REQUIRED WORK: Needed from the data below: every line from the one with "南非景点大全 (197, 99)" up to and including the one with "Identify the click", repeated exactly and with nothing else.

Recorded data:
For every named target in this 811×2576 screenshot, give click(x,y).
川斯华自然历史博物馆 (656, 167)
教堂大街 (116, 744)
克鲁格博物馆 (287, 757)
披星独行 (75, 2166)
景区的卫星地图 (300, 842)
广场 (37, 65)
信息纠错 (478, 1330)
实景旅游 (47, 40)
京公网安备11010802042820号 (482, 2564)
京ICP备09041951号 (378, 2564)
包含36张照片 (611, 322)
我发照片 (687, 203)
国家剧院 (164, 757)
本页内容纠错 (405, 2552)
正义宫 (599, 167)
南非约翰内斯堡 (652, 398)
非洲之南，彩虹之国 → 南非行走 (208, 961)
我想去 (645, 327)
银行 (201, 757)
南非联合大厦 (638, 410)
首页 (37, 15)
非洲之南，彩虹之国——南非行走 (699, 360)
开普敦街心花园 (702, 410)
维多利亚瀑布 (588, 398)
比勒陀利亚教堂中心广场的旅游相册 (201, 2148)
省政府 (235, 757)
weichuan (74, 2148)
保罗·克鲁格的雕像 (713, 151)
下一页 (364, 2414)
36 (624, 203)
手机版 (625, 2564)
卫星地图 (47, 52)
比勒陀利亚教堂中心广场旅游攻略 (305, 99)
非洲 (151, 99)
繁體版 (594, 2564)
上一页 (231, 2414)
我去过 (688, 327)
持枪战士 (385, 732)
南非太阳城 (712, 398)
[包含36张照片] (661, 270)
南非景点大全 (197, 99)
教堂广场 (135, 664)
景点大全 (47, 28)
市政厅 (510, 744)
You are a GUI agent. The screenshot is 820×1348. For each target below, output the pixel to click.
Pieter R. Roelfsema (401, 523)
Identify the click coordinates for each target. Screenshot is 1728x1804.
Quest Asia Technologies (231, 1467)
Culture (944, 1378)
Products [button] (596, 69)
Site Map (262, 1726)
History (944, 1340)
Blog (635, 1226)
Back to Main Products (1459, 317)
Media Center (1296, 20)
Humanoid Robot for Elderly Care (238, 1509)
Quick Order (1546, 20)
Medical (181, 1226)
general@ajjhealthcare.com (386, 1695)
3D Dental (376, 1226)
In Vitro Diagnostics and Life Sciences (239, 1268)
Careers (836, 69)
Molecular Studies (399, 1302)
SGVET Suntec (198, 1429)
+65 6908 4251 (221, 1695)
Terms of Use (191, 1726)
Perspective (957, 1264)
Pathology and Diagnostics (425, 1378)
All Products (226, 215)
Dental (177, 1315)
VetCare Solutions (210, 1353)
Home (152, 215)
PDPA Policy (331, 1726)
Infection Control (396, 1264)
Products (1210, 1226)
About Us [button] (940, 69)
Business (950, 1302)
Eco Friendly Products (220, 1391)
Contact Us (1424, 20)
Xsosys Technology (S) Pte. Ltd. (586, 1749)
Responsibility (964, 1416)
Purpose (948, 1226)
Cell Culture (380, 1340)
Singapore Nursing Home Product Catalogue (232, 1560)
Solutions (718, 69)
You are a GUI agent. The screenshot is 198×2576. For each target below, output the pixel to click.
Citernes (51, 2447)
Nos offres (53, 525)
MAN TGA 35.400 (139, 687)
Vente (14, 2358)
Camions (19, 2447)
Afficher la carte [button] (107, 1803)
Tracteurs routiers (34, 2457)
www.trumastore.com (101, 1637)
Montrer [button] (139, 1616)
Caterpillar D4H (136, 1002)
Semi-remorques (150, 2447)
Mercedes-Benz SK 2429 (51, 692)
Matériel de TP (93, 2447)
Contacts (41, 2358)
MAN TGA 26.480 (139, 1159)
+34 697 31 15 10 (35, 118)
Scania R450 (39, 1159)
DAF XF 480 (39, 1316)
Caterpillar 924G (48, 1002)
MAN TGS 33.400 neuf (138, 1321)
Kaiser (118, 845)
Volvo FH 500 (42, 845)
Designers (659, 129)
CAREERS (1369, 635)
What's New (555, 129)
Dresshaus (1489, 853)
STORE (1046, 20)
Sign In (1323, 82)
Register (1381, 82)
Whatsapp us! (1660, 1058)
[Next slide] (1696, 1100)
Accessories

EXERCISE SOLUTION:
南非景点大全 (197, 99)
教堂广场 (135, 664)
景点大全 (47, 28)
市政厅 (510, 744)
You are a GUI agent. The screenshot is 820×1348. For each target below, output the pixel to click.
Pieter R. Roelfsema (401, 523)
Identify the click coordinates for each target. Screenshot is 1728x1804.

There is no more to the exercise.